Un grand rendez-vous d’art contemporain, SaarART 2023 propose de rencontrer le travail de 62 artistes allemands, mais aussi luxembourgeois et lorrains, dans onze institutions différentes de Sarrebruck à Saint-Wendel, en passant par Neunkirchen et Merzig. Un parcours inédit à découvrir jusqu’au 17 septembre.
Pour la première fois et sous l’impulsion d’Andrea Jahn, directrice artistique du Saarländischer Kulturbesitz, fondation du patrimoine culturel sarrois, et de la Moderne Galerie du Saarlandmuseum, des artistes de la Grande Région (Luxembourg et Lorraine) ont été sélectionnés pour exposer. Quatre thématiques ont été retenues : l’identité, l’éphémère, la conception de la beauté et l’isolement.
Peninsula
L’isolement, parlons-en ! Le Kollektiv Bremm a choisi de lui donner une résonance toute particulière, en plongeant le spectateur dans cette zone tampon entre Allemagne et France, devenue un no man’s land sur la Bremm, avec ancien poste de douane déserté et camp de la gestapo. On peut ainsi y découvrir Schlafende Zöllner (2007) du Kollektiv. Un lieu réinvesti qui est aussi l’antienne des travaux des artistes Mane Hellenthal et Ulrich Behr avec Peninsula (2023), fresque murale qui donne une toute autre vision du lieu. Dans leurs travaux communs portant sur l’espace public, Mane Hellenthal et Ulrich Behr s’intéressent à des objets de conversion comme des anciennes casernes ou des postes frontières, entre autres.
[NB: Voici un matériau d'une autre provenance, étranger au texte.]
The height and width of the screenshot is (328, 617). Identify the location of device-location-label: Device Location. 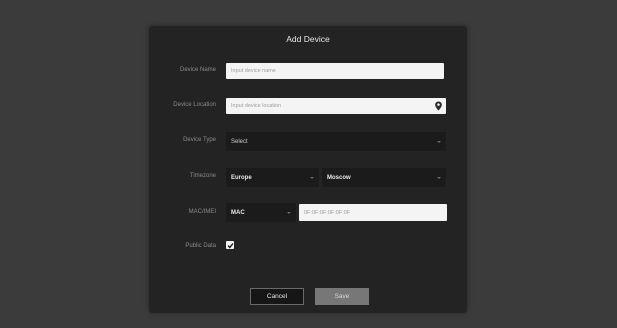
(194, 105).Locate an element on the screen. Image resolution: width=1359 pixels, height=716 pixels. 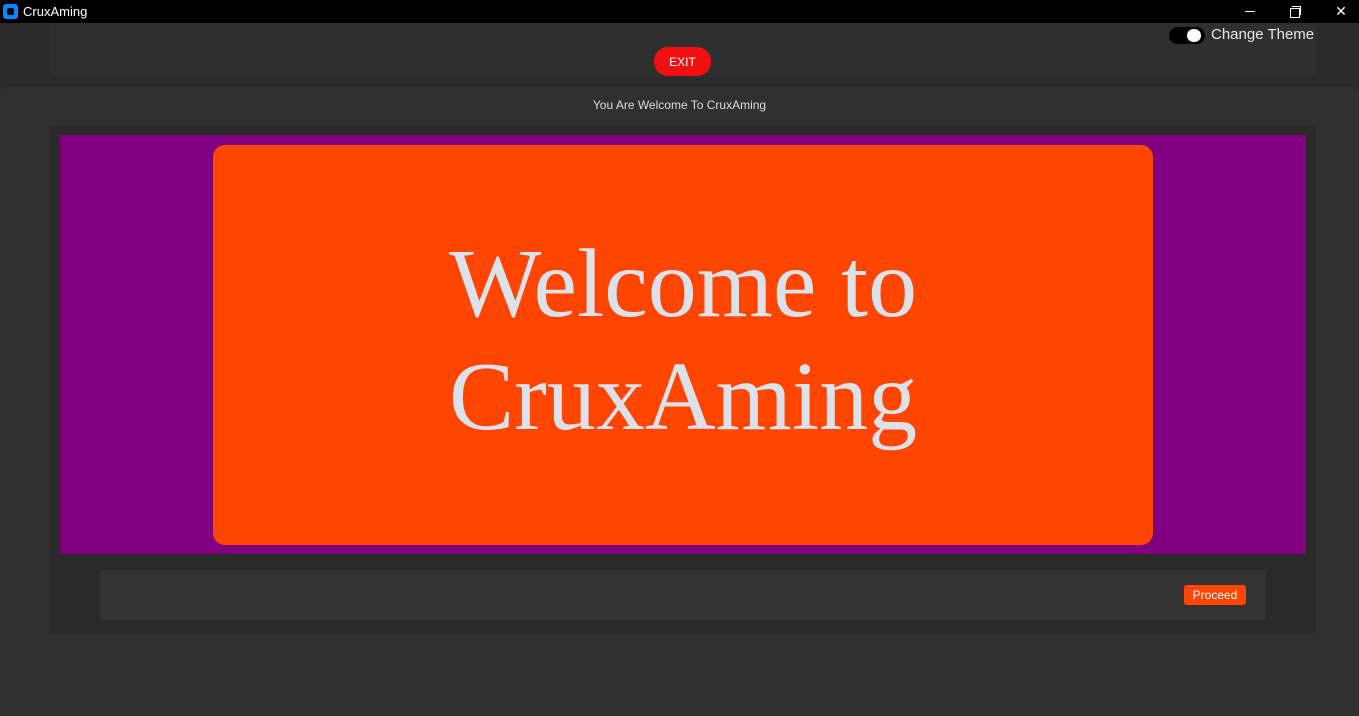
app-icon is located at coordinates (10, 12).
Ces lieux sont réinterprétés, par leurs interventions, de manière métaphorique et revivent temporairement. Tandis que le travail de Lukas Ratius met, lui, l’accent sur ses observations documentaires au travers de la photographie. Dans le travail Auch Nomaden machen Rast (Les Nomades aussi font des pauses), Lukas Ratius s’intéresse aux chauffeurs de poids lourds et à leur manque sur le marché européen. L’énorme pénurie est comblée par des travailleurs immigrés d’Europe de l’Est, d’Ukraine, du Kazakhstan et même du Pakistan et de l’Inde. Les conditions de travail sont dures et la relation de dépendance des chauffeurs vis-à-vis de leur employeur est énorme. Les rapports sur les conditions de travail précaires se multiplient, l’intérêt du public pour la situation des personnes concernées est faible. Lukas Ratius s’en empare avec ses photographies.
Féminité pop
Une autre thématique de cette édition SaarART 2023, la conception de la beauté, se retrouve chez une peintre cette fois-ci. L’artiste Darja Linder, installée en Allemagne. Dans une explosion de couleurs l’une de ses œuvres joue sur le thème de l’autoportrait. Jeune femme écartant nonchalamment les cuisses et envisageant de manière crue le spectateur, le tableau présente une féminité pop, à l’image des questions qui peuplent l’identité et les normes assignées aux femmes à une époque donnée. Élodie Grethen interroge aussi ces normes à travers son Odalisque (2022). Inspirée d’Ingres, la colonne vertébrale du protagoniste du tableau semble s’allonger à l’infini. À Merzig, au Museum Schloss Fellenberg, Stefan Zöllner produit un cabinet de curiosités, agrégat d’objets trouvés, étrange et intriguant. L’édition SaarART 2023 s’envisage comme une balade, reflet et découverte de la création artistique contemporaine. Les différents lieux décrivent un parcours éclectique qui n’en garde pas moins sa cohérence d’ensemble : comment penser un monde en grande mutation ? Se l’approprier par l’art.